2. Traditional rigid printed circuit boards (RPCB), due to their rigid materials, impose limitations on the internal volume and shape design of end products. Consequently, flexible printed circuit boards (FPC), often referred to as FPC soft boards, have emerged to meet contemporary demands. Based on the number of layers, FPC soft boards are categorized into non-adhesive FPC (2 Layer FCCL) and glue-free FPC (3 Layer FCCL). The former consists solely of a soft copper foil substrate (FCCL) and an insulating layer, offering advantages such as high heat resistance, excellent flexural strength, and stable dimensions, though at a relatively higher cost. Higher-end applications typically utilize 2L FCCL FPC soft boards. In contrast, the 3L FCCL incorporates a soft copper foil substrate laminated with an insulating layer using epoxy glue, making it a more economical option favored by many manufacturers.

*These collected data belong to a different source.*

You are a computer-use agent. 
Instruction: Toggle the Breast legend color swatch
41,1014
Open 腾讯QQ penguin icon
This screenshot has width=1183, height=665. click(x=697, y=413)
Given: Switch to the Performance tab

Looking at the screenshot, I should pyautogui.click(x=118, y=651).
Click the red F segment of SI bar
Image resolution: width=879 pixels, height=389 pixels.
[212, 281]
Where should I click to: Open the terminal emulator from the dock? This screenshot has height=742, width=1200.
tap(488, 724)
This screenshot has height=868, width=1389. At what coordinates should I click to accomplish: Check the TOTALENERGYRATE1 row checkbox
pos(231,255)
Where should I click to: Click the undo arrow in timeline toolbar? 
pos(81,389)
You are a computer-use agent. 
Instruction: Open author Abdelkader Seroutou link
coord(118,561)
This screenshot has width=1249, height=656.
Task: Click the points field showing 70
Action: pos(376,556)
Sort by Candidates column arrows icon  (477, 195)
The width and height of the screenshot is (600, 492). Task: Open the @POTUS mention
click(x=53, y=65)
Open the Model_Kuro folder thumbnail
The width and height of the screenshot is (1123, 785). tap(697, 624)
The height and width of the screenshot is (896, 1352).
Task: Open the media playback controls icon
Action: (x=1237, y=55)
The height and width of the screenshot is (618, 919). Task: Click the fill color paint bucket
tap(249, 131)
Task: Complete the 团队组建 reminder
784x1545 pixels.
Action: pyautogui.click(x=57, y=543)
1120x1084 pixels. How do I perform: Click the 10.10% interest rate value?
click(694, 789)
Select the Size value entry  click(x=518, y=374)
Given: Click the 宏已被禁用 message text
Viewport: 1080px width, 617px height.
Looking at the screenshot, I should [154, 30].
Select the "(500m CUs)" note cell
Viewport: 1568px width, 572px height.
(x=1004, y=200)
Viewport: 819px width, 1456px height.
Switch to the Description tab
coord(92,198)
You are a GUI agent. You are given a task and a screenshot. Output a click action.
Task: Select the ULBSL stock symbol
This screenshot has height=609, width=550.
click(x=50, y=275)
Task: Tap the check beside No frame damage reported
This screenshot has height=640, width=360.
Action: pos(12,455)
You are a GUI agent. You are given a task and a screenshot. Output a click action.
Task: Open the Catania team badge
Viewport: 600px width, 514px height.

3. The advantages of FPC soft boards include reduced weight, thinner profiles, and flexibility, allowing for three-dimensional wiring that adapts to spatial constraints. This innovation increases the wiring density of systems while minimizing product size. Currently, FPC soft boards are extensively used across various fields, including computers and peripherals, communication devices, digital cameras, consumer electronics, and automotive and military applications. Notably, communication products constitute about 30% of the market, followed by panels at over 20%, with PCs and peripherals also accounting for approximately 20%. However, FPC soft boards do have some drawbacks; they are prone to dust accumulation due to static electricity and are vulnerable to damage from drops or collisions during manufacturing. Additionally, they may not be suitable for connecting heavier components.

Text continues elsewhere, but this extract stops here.